--- START ---

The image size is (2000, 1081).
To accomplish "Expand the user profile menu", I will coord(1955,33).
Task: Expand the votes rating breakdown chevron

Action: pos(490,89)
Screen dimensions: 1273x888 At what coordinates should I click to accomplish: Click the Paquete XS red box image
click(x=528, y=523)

--- END ---

[Your instructions] Exactly the lines from the one with "Screen dimensions: 1273x888" through the last line of the listing above must make up your answer.

[Exercise solution]
Screen dimensions: 1273x888 At what coordinates should I click to accomplish: Click the Paquete XS red box image
click(x=528, y=523)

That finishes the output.